By Amanda Wicks
Led Zeppelin’s song publisher Warner/Chappell will enact a recently written Supreme Court decision about copyright cases to earn back the money they spent defending “Stairway to Heaven” in court.
According to a June 16th opinion from the Supreme Court, winners in copyright cases can request the losing party pay attorney’s fees and other costs incurred if the case is deemed “frivolousness,” or if there are other factors, such as “motivation, objective unreasonableness, and the need in particular circumstances to advance considerations of compensation and deterrence” that would have kept things out of court in the first place (via The Hollywood Reporter).

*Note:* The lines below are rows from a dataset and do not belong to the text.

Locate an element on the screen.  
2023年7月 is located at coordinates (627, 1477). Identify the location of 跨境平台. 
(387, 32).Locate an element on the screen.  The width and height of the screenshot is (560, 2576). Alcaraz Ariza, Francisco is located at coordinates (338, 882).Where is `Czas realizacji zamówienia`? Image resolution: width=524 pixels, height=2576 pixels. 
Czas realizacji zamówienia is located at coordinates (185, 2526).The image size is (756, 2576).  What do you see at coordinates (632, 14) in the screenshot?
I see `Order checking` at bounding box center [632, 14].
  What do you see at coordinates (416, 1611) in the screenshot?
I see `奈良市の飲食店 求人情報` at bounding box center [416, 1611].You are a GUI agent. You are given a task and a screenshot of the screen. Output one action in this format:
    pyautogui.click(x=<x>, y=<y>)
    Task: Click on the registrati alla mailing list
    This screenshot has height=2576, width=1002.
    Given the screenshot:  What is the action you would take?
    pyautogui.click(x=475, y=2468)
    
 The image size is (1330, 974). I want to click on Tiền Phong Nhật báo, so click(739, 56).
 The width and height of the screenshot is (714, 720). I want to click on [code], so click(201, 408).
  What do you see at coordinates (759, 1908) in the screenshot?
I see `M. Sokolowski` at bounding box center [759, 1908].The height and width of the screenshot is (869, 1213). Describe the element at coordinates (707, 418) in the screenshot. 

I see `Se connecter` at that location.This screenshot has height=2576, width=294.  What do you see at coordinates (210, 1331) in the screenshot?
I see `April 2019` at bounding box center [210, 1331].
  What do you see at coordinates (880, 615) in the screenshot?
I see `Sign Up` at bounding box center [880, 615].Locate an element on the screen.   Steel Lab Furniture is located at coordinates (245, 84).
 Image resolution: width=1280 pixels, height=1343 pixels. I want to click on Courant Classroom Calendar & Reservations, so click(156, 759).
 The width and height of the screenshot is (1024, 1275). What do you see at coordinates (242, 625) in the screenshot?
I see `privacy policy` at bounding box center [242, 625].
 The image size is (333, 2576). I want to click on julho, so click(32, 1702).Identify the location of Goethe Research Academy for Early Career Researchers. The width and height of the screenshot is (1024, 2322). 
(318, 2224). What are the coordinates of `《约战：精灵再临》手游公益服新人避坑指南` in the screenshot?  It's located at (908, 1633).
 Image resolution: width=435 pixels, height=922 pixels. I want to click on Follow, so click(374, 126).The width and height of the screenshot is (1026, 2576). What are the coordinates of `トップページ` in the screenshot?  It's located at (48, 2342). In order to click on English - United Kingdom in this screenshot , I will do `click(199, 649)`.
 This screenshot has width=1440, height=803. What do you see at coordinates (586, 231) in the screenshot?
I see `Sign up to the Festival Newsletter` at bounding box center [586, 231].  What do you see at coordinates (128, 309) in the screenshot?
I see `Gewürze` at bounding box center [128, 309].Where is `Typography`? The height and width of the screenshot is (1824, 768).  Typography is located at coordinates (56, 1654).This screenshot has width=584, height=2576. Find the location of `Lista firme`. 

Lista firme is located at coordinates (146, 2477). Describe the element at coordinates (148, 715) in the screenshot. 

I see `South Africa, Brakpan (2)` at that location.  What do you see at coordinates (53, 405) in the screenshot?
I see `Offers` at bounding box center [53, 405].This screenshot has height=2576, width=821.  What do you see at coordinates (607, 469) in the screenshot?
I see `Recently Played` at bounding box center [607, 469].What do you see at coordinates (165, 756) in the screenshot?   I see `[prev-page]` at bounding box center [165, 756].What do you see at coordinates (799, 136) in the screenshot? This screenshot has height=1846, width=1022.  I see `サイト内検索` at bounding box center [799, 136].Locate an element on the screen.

The publishing company will seek close to $800,000 in compensation from Michael Skidmore, the Trustee of Spirit songwriter Randy Wolfe’s estate, and the man who brought the case against Led Zeppelin and Warner/Chappell in 2014. They are seeking $613,471 in attorney’s fees along with other costs like expert witnesses.
Warner/Chappell claims in a memorandum seeking recompense, that they successfully defended their case against “nearly half-century-old claims that neither Randy Wolfe nor the owner of the allegedly-infringed copyright ever bothered to assert because any similarity between Taurus and Stairway to Heaven results from the use of a centuries-old, public domain descending chromatic line.” There are other issues at stake, including Skidmore’s shady lawyer and the way the original lawsuit was filed.
All parties will return to court on August 8th to determine whether Skidmore will pay.